I'm trying to produce a sample query plan to show why UNIONing two result-sets can be better than using OR in a JOIN clause. A query plan I've written has me stumped. I'm using the StackOverflow database with a nonclustered index on Users.Reputation.
CREATE NONCLUSTERED INDEX IX_NC_REPUTATION ON dbo.USERS(Reputation)
SELECT DISTINCT Users.Id
FROM dbo.Users
INNER JOIN dbo.Posts
ON Users.Id = Posts.OwnerUserId
OR Users.Id = Posts.LastEditorUserId
WHERE Users.Reputation = 5
The query plan is at https://www.brentozar.com/pastetheplan/?id=BkpZU1MZE, query duration for me is 4:37 min, 26612 rows returned.
I haven't seen this style of constant-scan being created from an existing table before - I'm unfamiliar with why there's a constant scan ran for every single row, when a constant scan is usually used for a single row inputted by the user for example SELECT GETDATE(). Why is it used here? I would really appreciate some guidance in reading this query plan.
If I split that OR out into a UNION, it produces a standard plan running in 12 seconds with the same 26612 rows returned.
SELECT Users.Id
FROM dbo.Users
INNER JOIN dbo.Posts
ON Users.Id = Posts.OwnerUserId
WHERE Users.Reputation = 5
UNION
SELECT Users.Id
FROM dbo.Users
INNER JOIN dbo.Posts
ON Users.Id = Posts.LastEditorUserId
WHERE Users.Reputation = 5
I interpret this plan as doing this:
- Get all 41782500 rows from Posts (the actual number of rows matches the CI scan on Posts)
- For each 41782500 rows in Posts:
- Produce scalars:
- Expr1005: OwnerUserId
- Expr1006: OwnerUserId
- Expr1004: The static value 62
- Expr1008: LastEditorUserId
- Expr1009: LastEditorUserId
- Expr1007: The static value 62
- In the concatenate:
- Exp1010: If Expr1005 (OwnerUserId) is not null, use that else use Expr1008 (LastEditorUserID)

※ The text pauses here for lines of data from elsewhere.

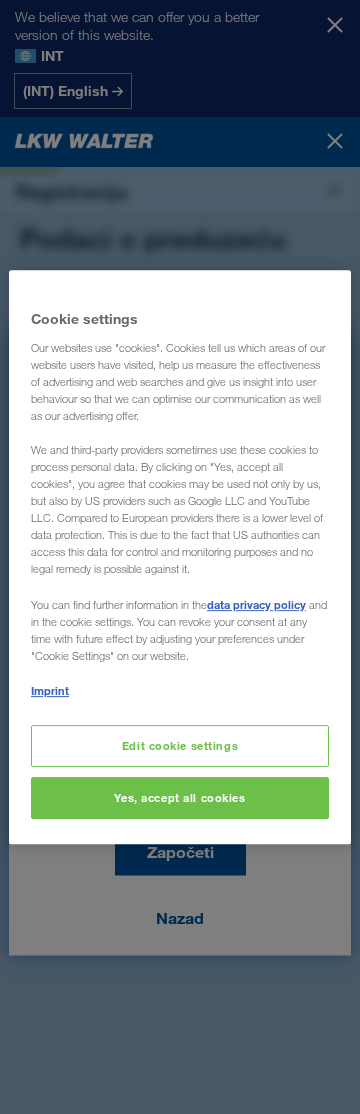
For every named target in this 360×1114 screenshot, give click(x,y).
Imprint (50, 690)
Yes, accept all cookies (179, 797)
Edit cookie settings (180, 745)
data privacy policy (256, 604)
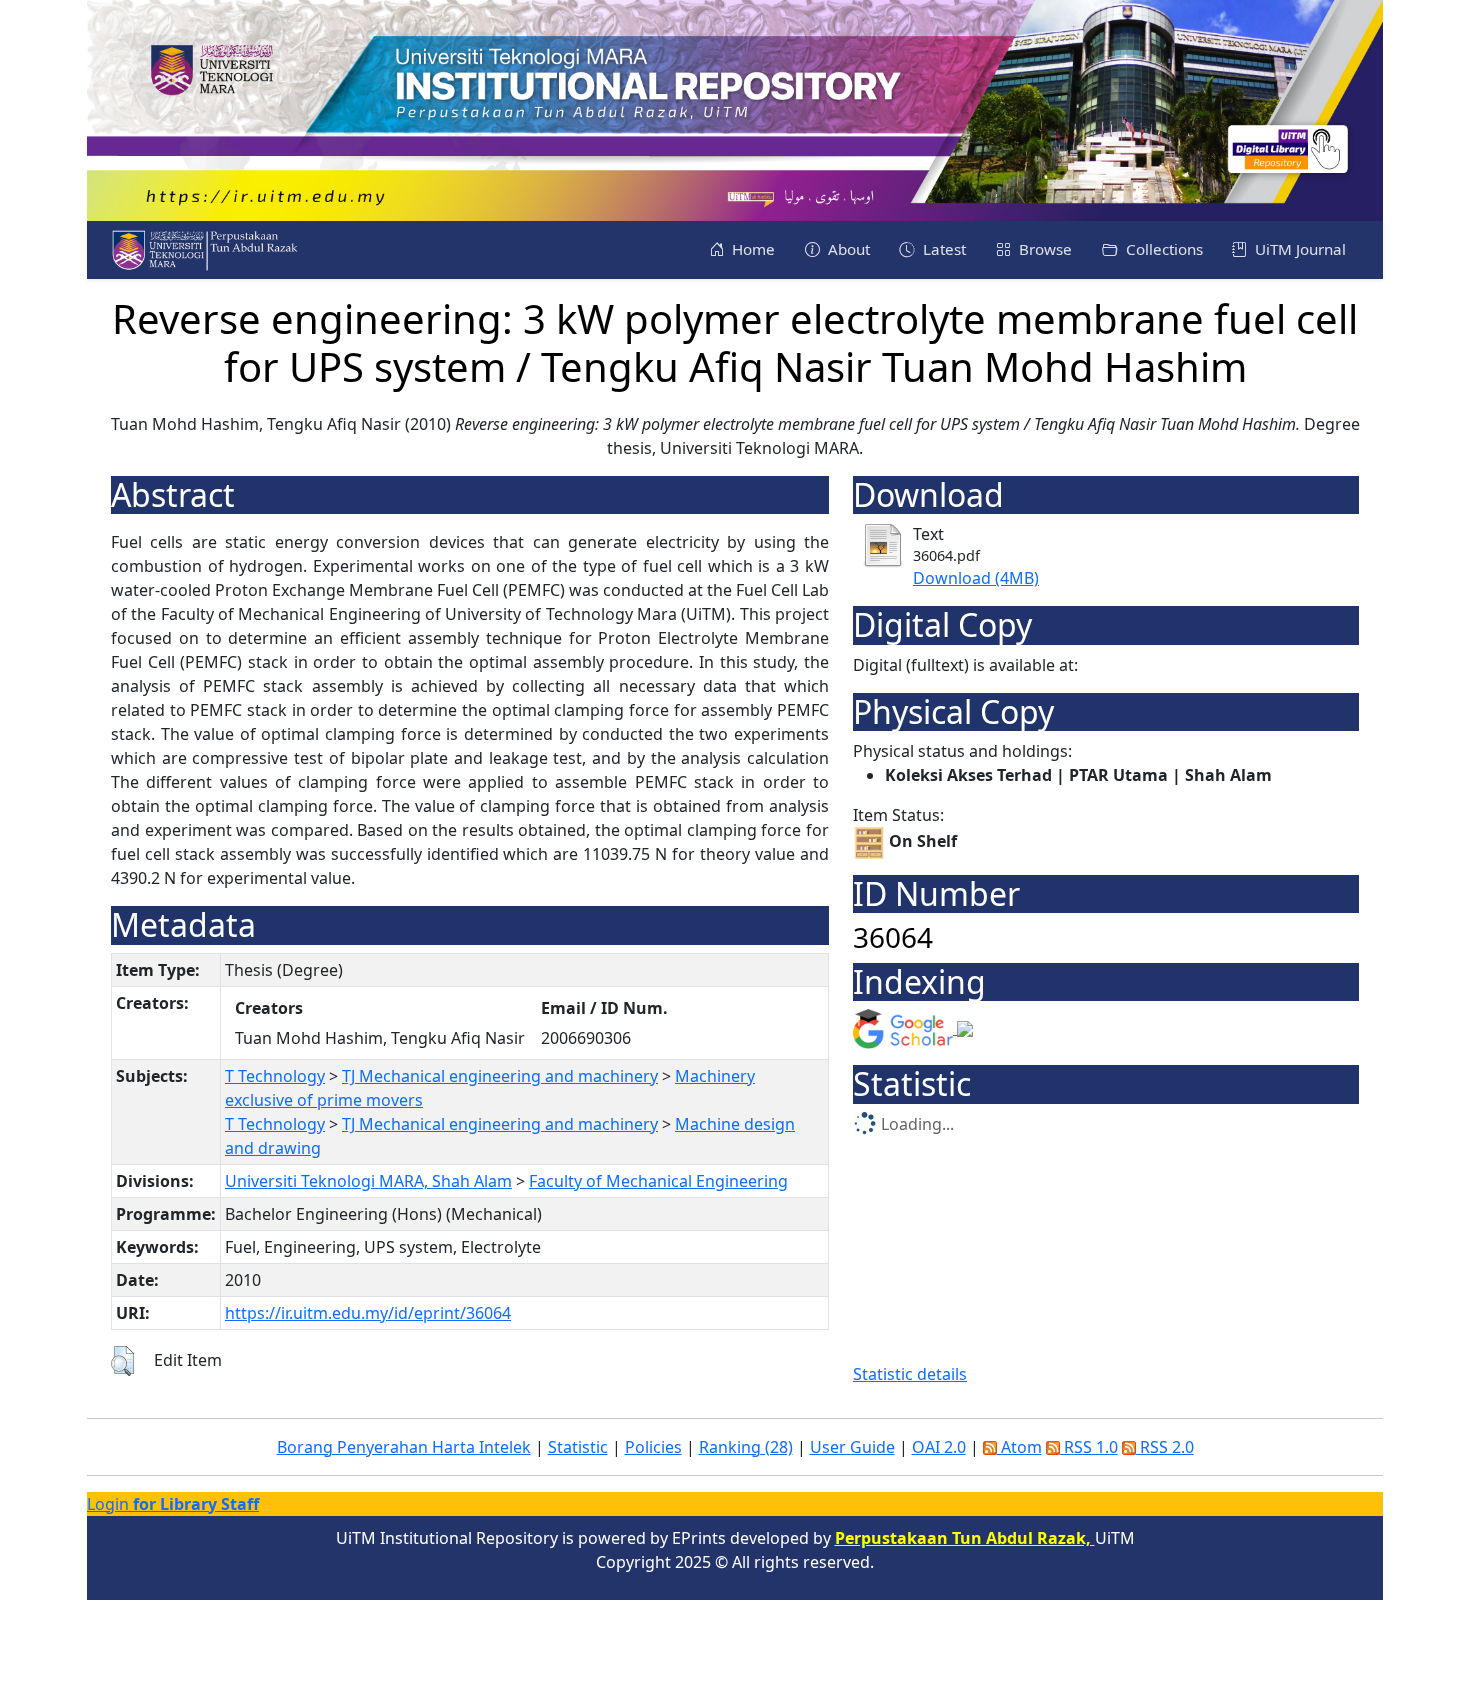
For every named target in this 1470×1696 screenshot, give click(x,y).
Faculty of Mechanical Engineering (658, 1181)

- Expr1011: If Expr1006 (OwnerUserId) is not null, use that, else use Expr1009 (LastEditorUserId)
- Expr1012: If Expr1004 (62) is null use that, else use Expr1007 (62)
- In the Compute scalar: I don't know what an ampersand does.
- Expr1013: 4 [and?] 62 (Expr1012) = 4 and OwnerUserId IS NULL (NULL = Expr1010)
- Expr1014: 4 [and?] 62 (Expr1012)
- Expr1015: 16 and 62 (Expr1012)
- In the Order By sort by:
- Expr1013 Desc
- Expr1014 Asc
- Expr1010 Asc
- Expr1015 Desc
- In the Merge Interval it removed Expr1013 and Expr1015 (these are inputs but not outputs)
- In the Index seek below the nested loops join it is using Expr1010 and Expr1011 as seek predicates, but I don't understand how it has access to these when it hasn't done the nested loop join from IX_NC_REPUTATION to the subtree containing Expr1010 and Expr1011.
- The Nested Loops join returns only the Users.IDs that have a match in the earlier subtree. Because of predicate pushdown, all rows returned from the index seek on IX_NC_REPUTATION are returned.
- The last Nested Loops join: For each Posts record, output Users.Id where a match is found in the below dataset.